-------- Material shown

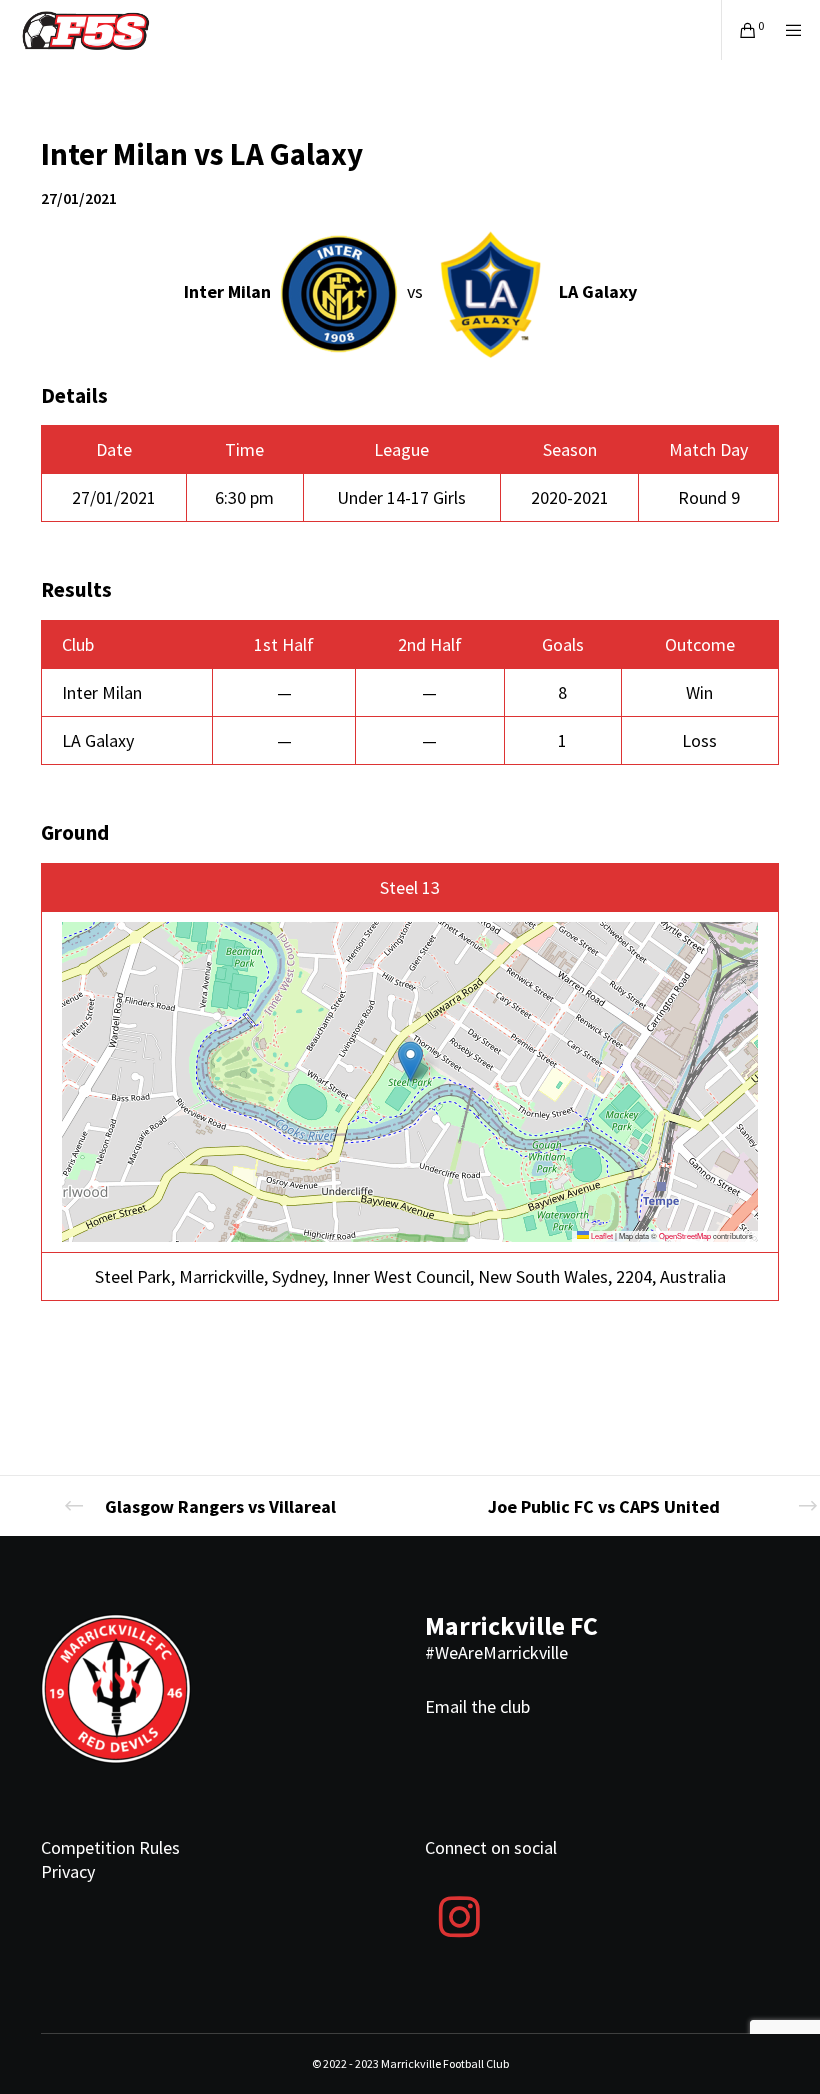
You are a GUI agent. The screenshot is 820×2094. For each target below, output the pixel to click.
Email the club (477, 1706)
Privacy (68, 1871)
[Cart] (740, 30)
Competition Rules (110, 1847)
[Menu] (787, 30)
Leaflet (601, 1235)
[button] (410, 1061)
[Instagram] (459, 1914)
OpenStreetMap (685, 1235)
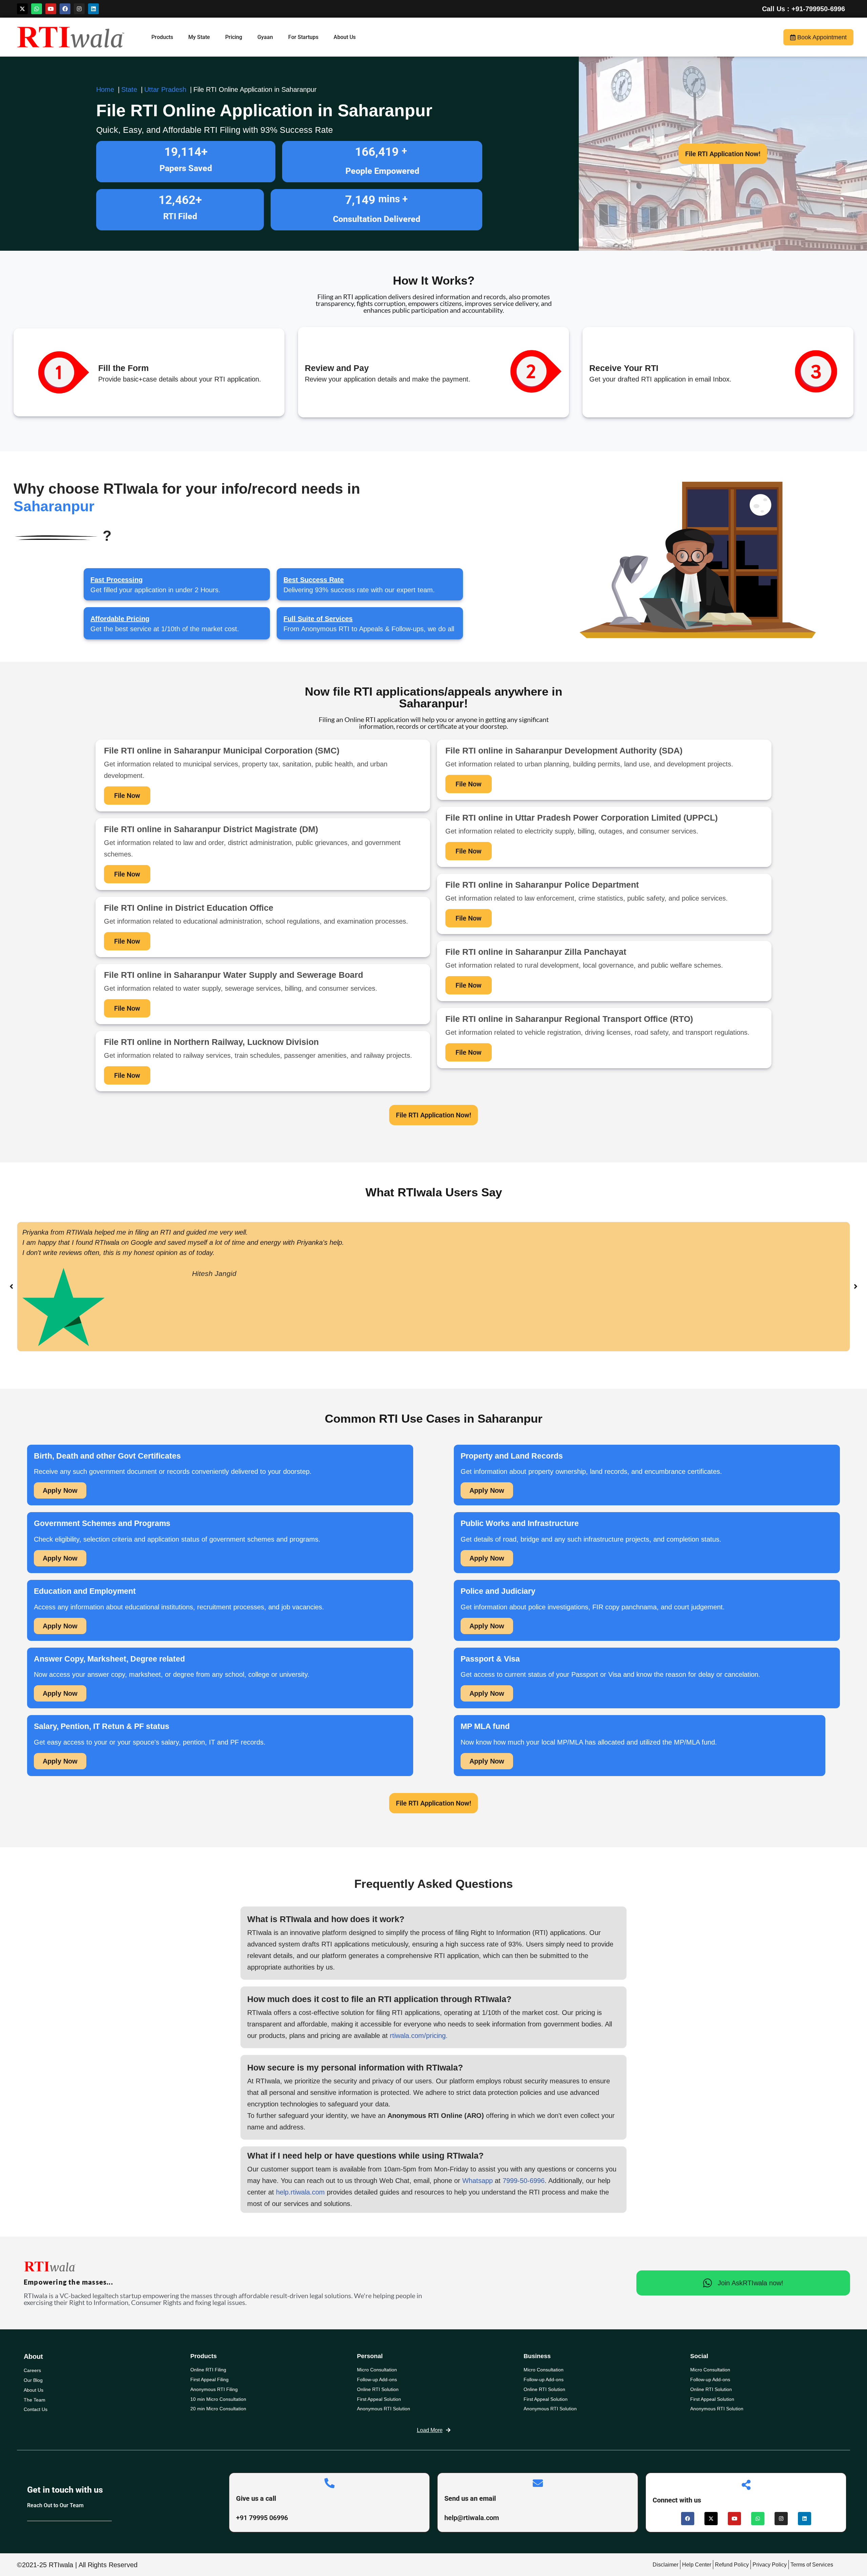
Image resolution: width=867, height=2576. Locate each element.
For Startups (303, 37)
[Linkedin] (93, 8)
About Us (345, 37)
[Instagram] (79, 8)
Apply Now (60, 1490)
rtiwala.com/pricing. (419, 2035)
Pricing (233, 37)
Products (162, 37)
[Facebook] (65, 8)
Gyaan (265, 37)
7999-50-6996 (524, 2180)
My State (199, 37)
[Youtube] (50, 8)
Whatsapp (477, 2180)
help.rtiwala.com (300, 2192)
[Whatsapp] (36, 8)
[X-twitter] (22, 8)
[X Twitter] (711, 2518)
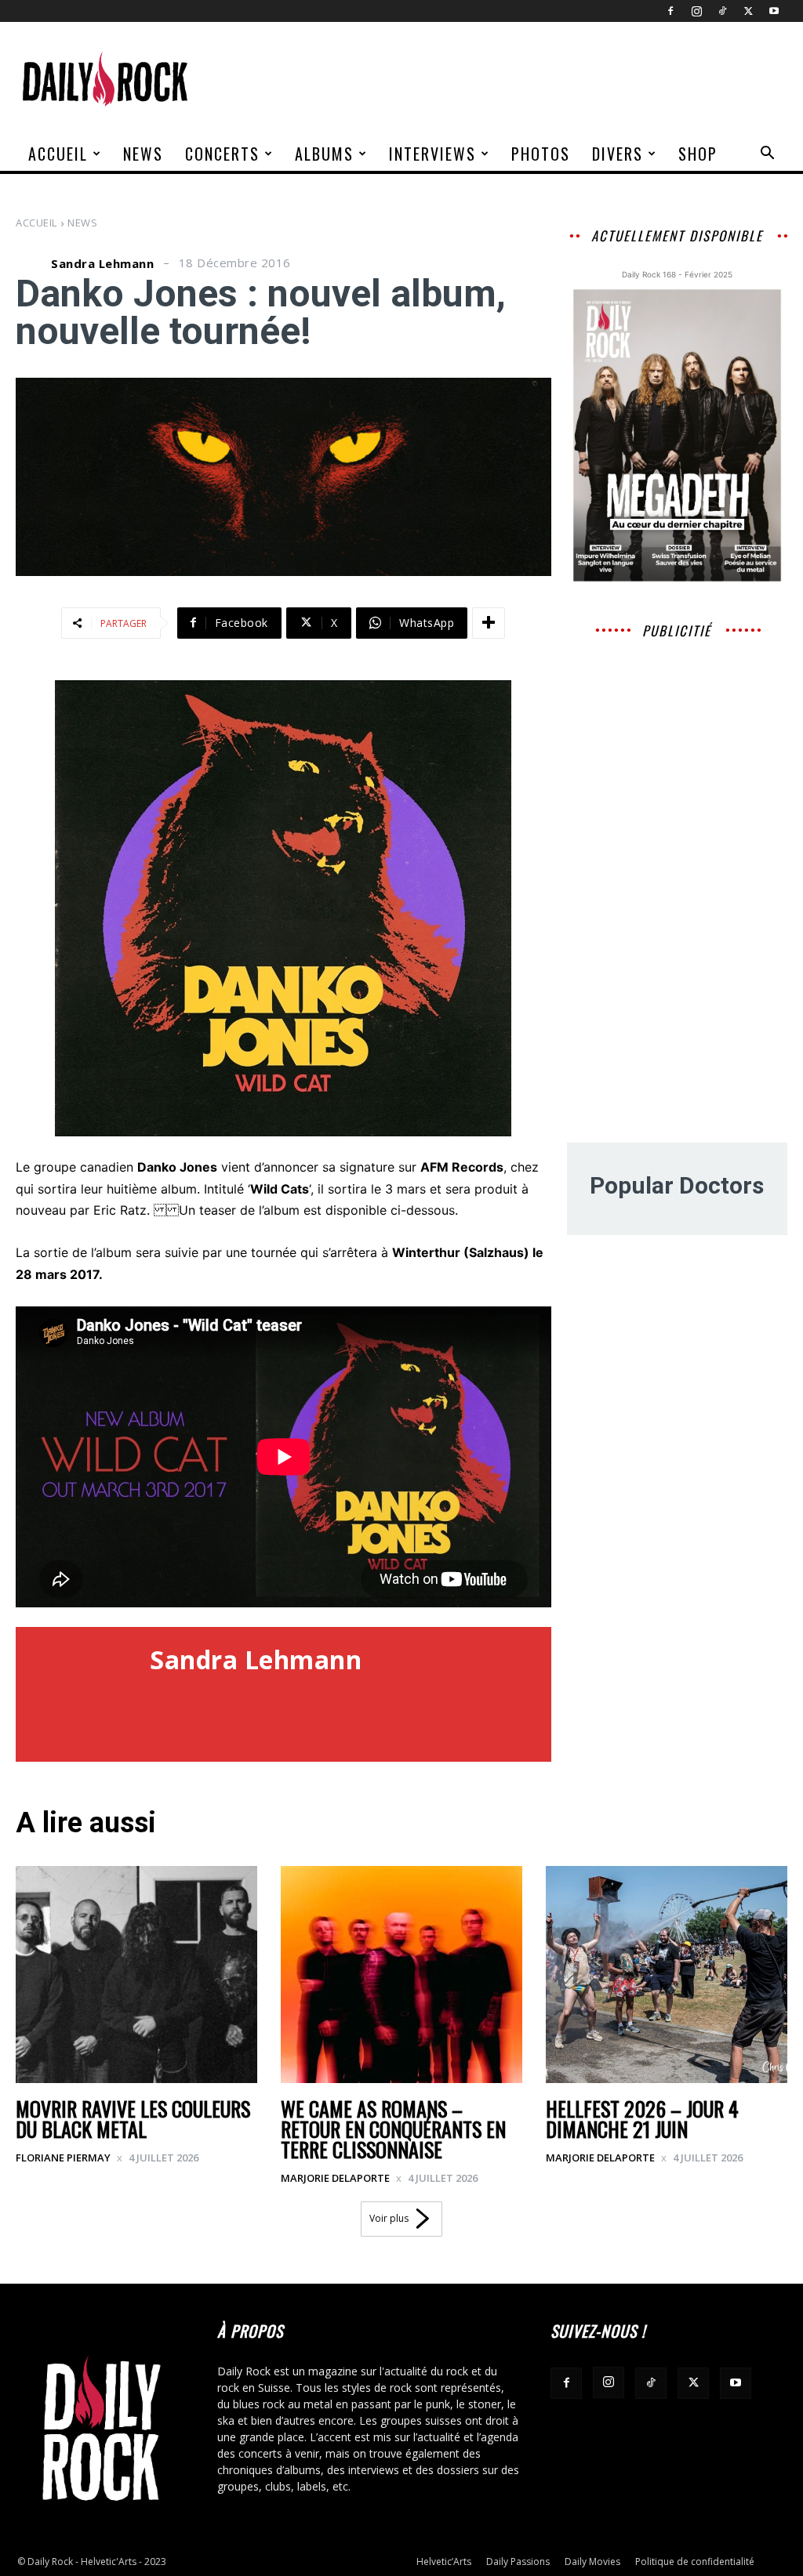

----------------

Action item
Retype the entries word for word. Omit any images.

Answer to the exercise
You are a GUI agent. The screenshot is 820×2094. For each target below, output the pixel to click.
Email the club (477, 1706)
Privacy (68, 1871)
[Cart] (740, 30)
Competition Rules (110, 1847)
[Menu] (787, 30)
Leaflet (601, 1235)
[button] (410, 1061)
[Instagram] (459, 1914)
OpenStreetMap (685, 1235)
Image resolution: width=867, height=2576. Locate each element.
For Startups (303, 37)
[Linkedin] (93, 8)
About Us (345, 37)
[Instagram] (79, 8)
Apply Now (60, 1490)
rtiwala.com/pricing. (419, 2035)
Pricing (233, 37)
Products (162, 37)
[Facebook] (65, 8)
Gyaan (265, 37)
7999-50-6996 (524, 2180)
My State (199, 37)
[Youtube] (50, 8)
Whatsapp (477, 2180)
help.rtiwala.com (300, 2192)
[Whatsapp] (36, 8)
[X-twitter] (22, 8)
[X Twitter] (711, 2518)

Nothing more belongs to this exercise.